1: \begin{abstract}
2: %\cb
3: We study the limiting behavior of the mixed strategies that result from a general class of optimal no-regret learning strategies in a repeated game setting where the stage game is any $2 \times 2$ competitive game (for which all the Nash equilibria of the game are completely mixed) that may be zero-sum or non-zero-sum.
4: We consider optimal no-regret strategies that are mean-based (i.e. information set at each step is the empirical average of the opponent's realized play) and monotonic (either non-decreasing or non-increasing) in their argument.
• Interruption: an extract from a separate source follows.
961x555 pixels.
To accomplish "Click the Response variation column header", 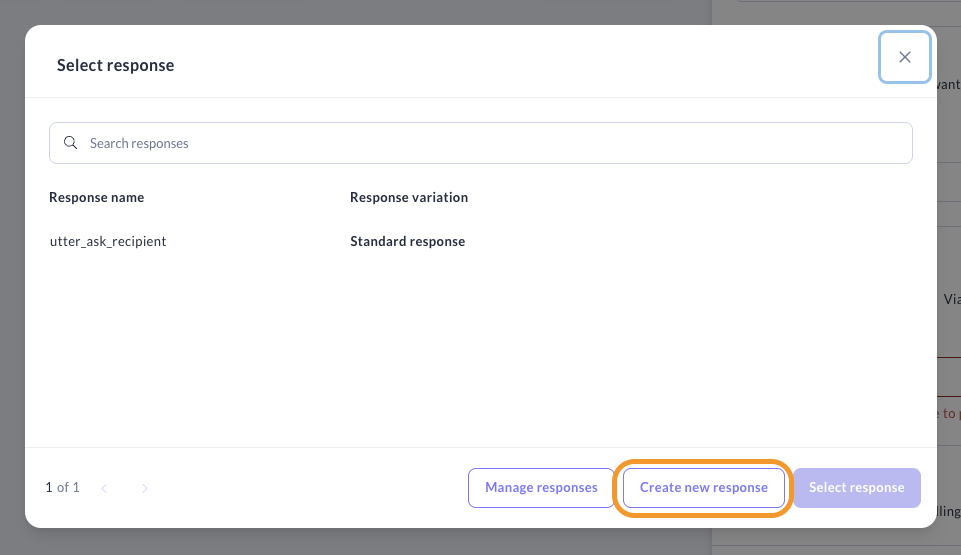I will click(x=409, y=197).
5: We show that for \textit{any} such choice of strategies, the limiting mixed strategies of the players cannot converge almost surely to any Nash equilibrium.
6: This negative result is also shown to hold under a broad class of relaxations of these assumptions, which includes popular variants of Online-Mirror-Descent with optimism and/or adaptive step-sizes.
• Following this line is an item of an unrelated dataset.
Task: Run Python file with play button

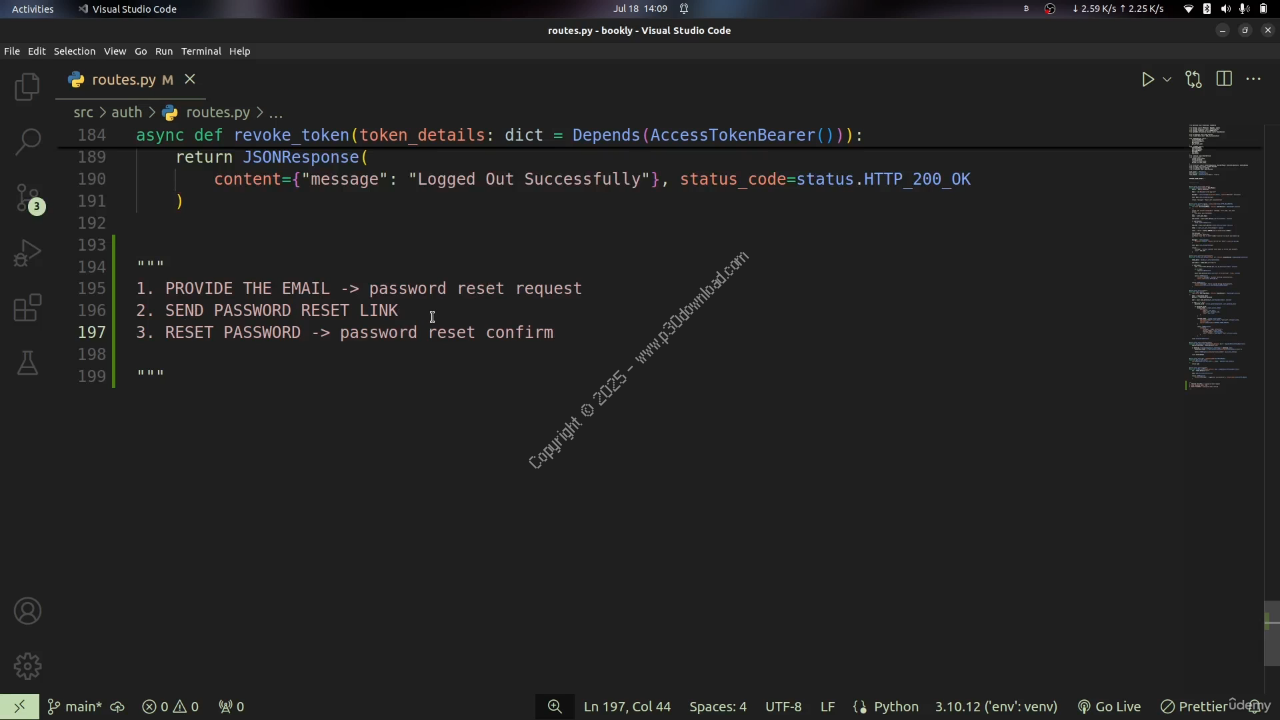Action: (1148, 79)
7: Finally, we conjecture that the monotonicity assumption can be removed, and provide partial evidence for this conjecture.
8: Our results identify the inherent stochasticity in players' realizations as a critical factor underlying this divergence, and demonstrate a crucial difference in outcomes between using the opponent's mixtures and realizations to make strategy updates.
9:
10: \keywords{No-regret Learning, Game Theory, Repeated Games, $2 \times 2$ games, Last-iterate Convergence.}
11:
12:
13: \end{abstract}
14: